## [Directions]
Copy out the lines of the items between the line containing "Where should I click to: Expand" and the line containing "Action: [x=786, y=263]", inclusive. Omit the pictures from your answer.

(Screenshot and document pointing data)
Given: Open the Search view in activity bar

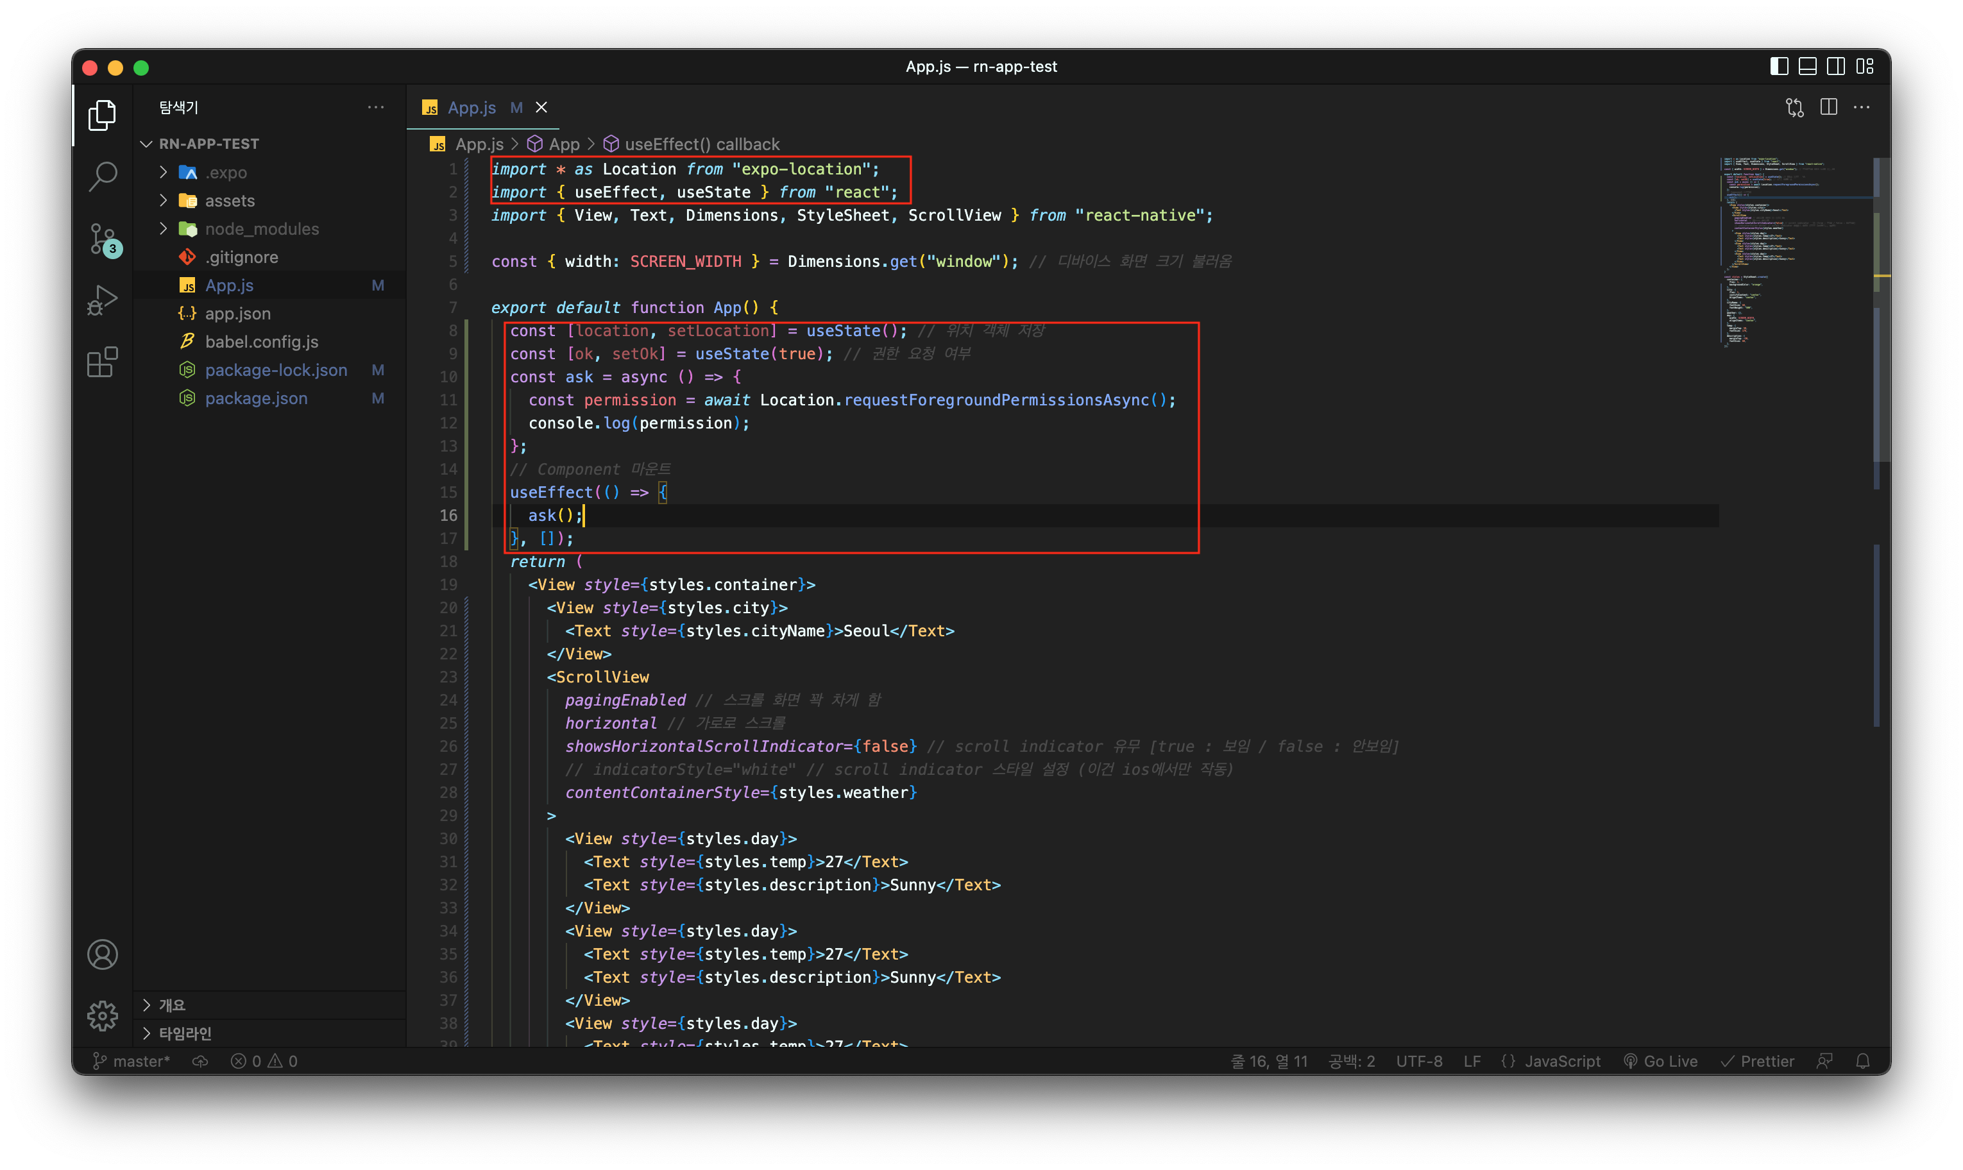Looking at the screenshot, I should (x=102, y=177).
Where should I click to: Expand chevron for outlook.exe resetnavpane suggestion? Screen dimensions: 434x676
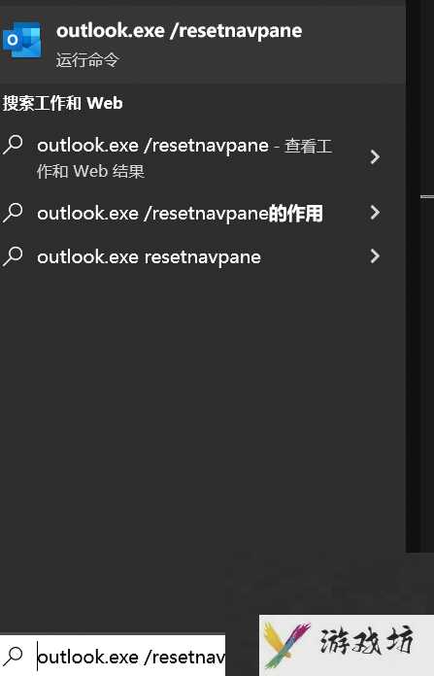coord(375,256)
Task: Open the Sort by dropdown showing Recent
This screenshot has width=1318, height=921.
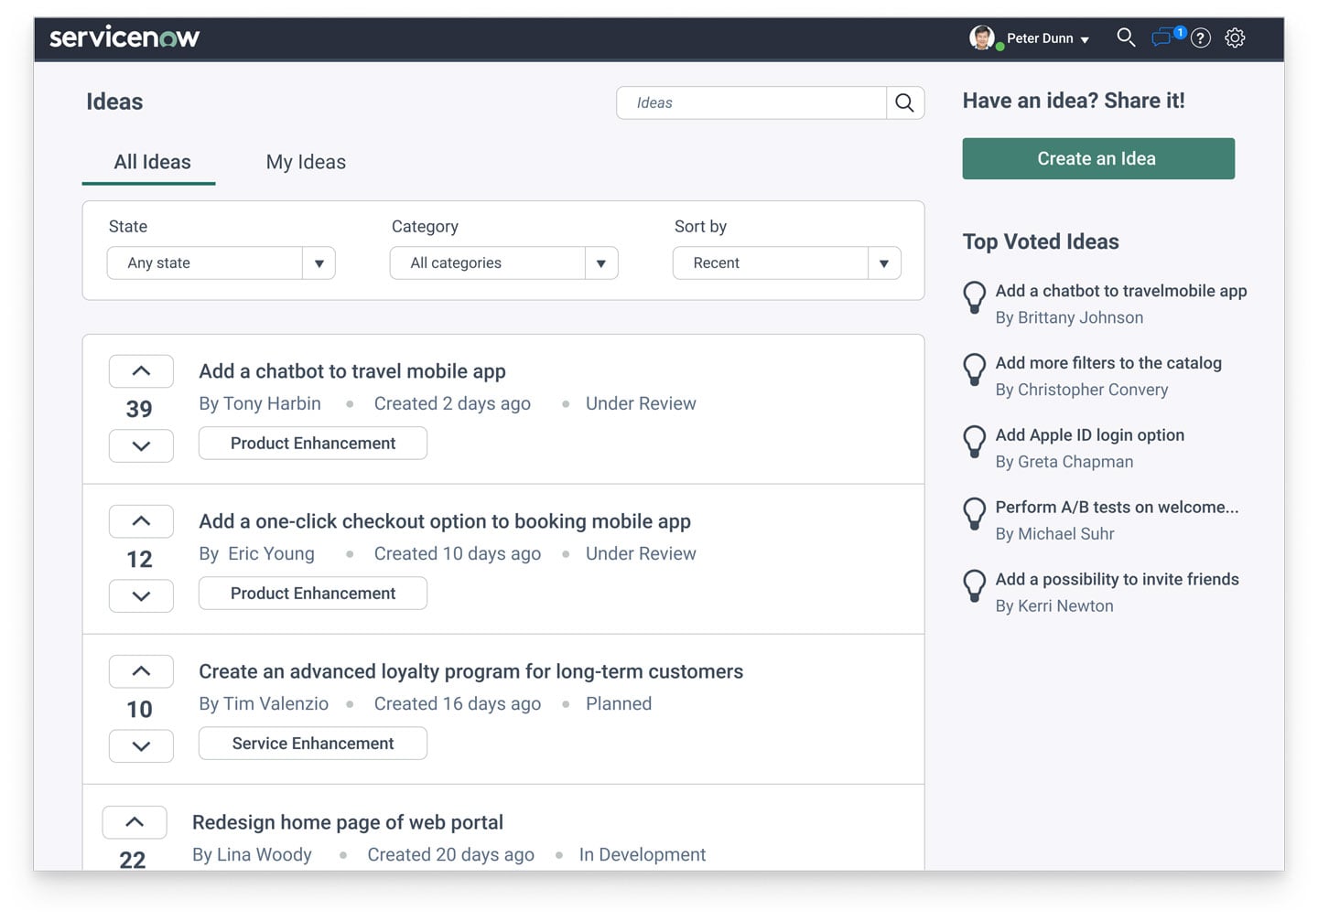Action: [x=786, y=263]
--
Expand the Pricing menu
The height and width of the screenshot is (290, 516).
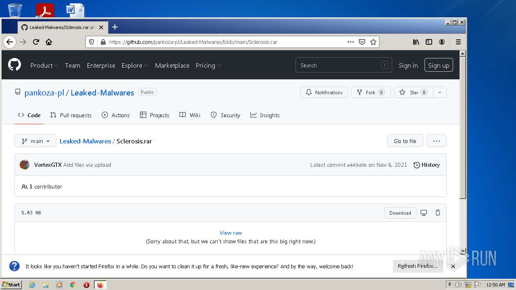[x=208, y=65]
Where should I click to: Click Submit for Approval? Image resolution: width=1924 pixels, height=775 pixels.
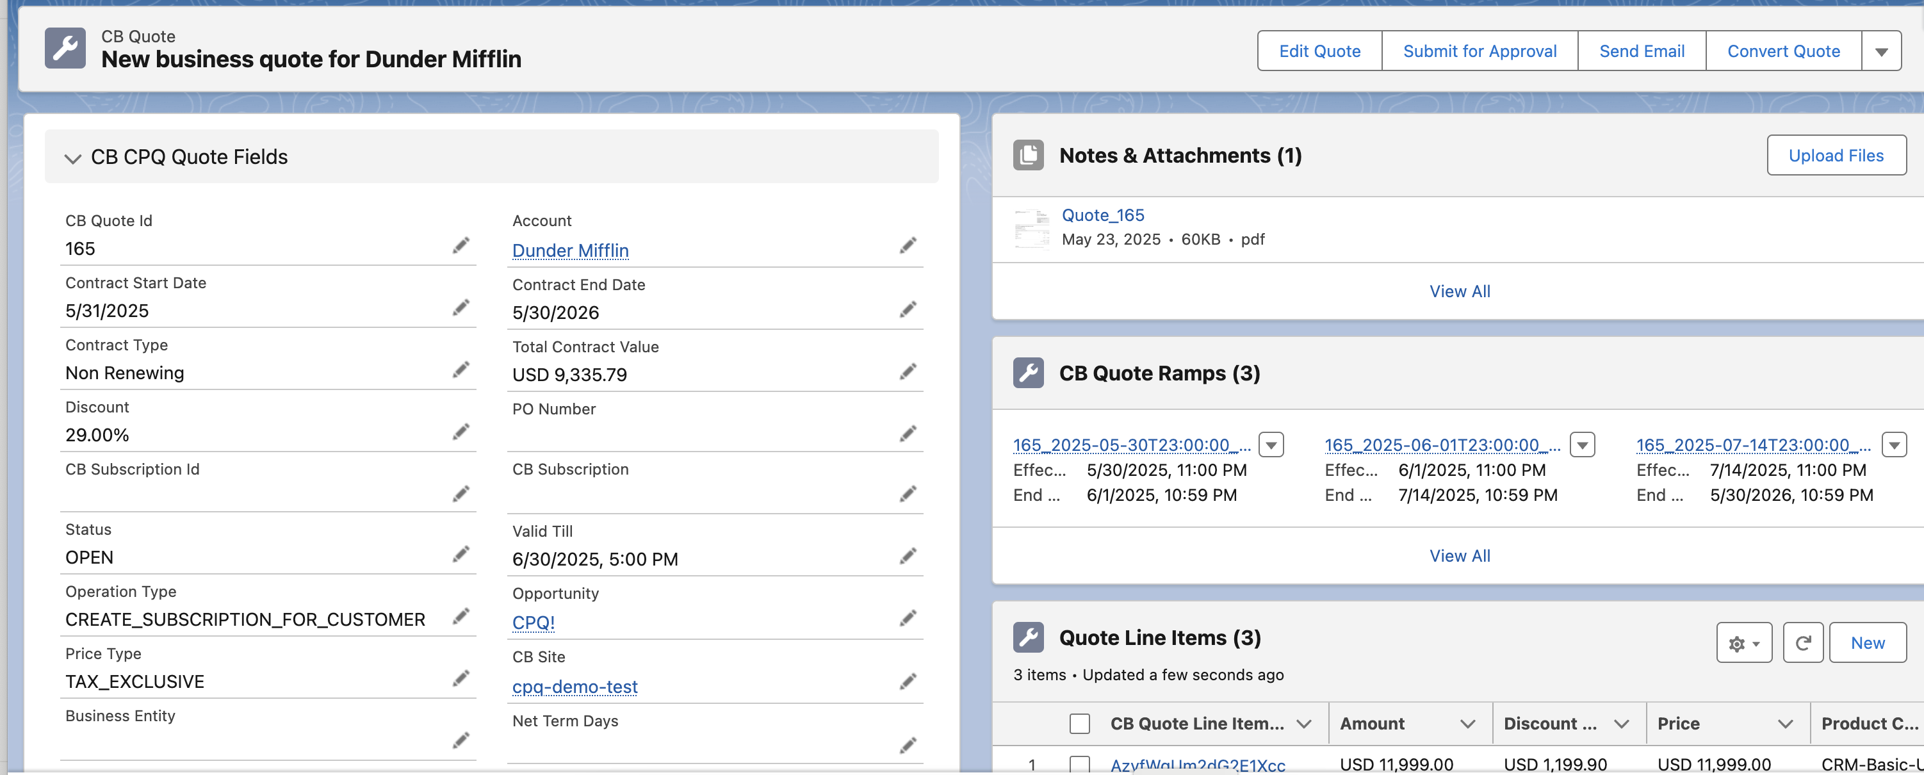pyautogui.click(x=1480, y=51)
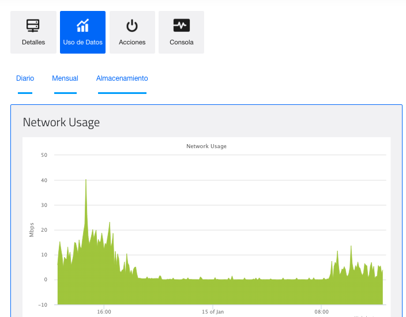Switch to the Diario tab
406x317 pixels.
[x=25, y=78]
...
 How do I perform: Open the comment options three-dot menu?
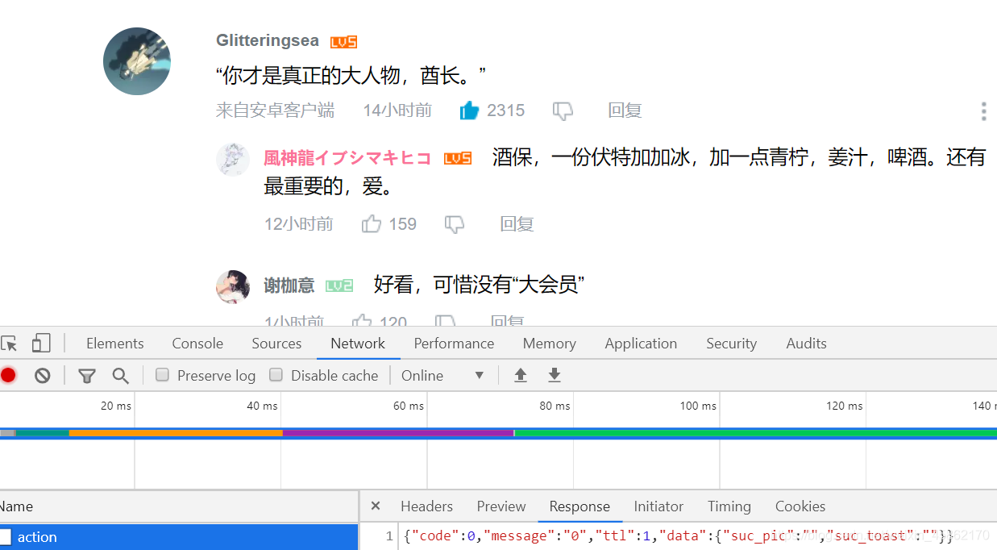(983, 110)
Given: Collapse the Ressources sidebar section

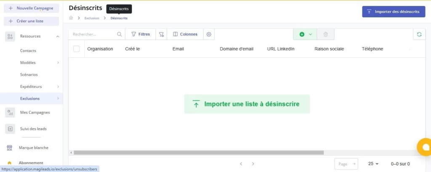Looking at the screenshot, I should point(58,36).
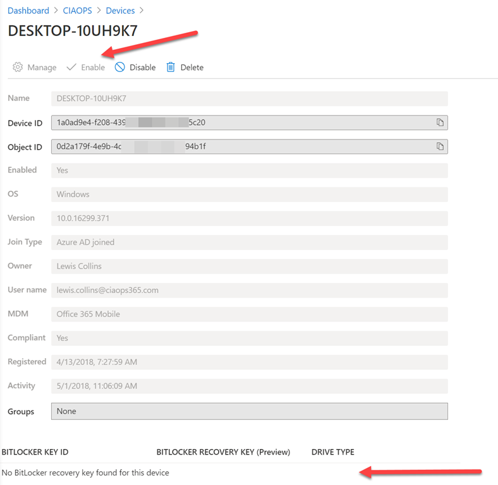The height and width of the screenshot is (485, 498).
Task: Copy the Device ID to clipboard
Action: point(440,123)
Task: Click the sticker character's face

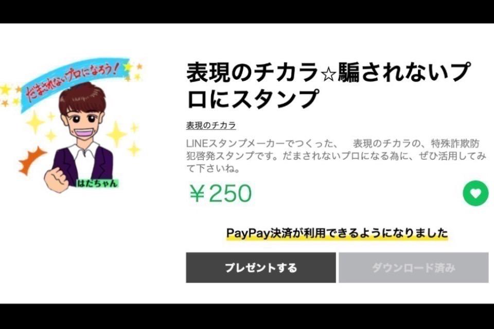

## [Written solution]
Where should I click to: Expand chevron for outlook.exe resetnavpane suggestion? Screen dimensions: 434x676
coord(375,256)
Task: Open the Sort by dropdown showing Recent
This screenshot has width=1318, height=921.
Action: [x=786, y=263]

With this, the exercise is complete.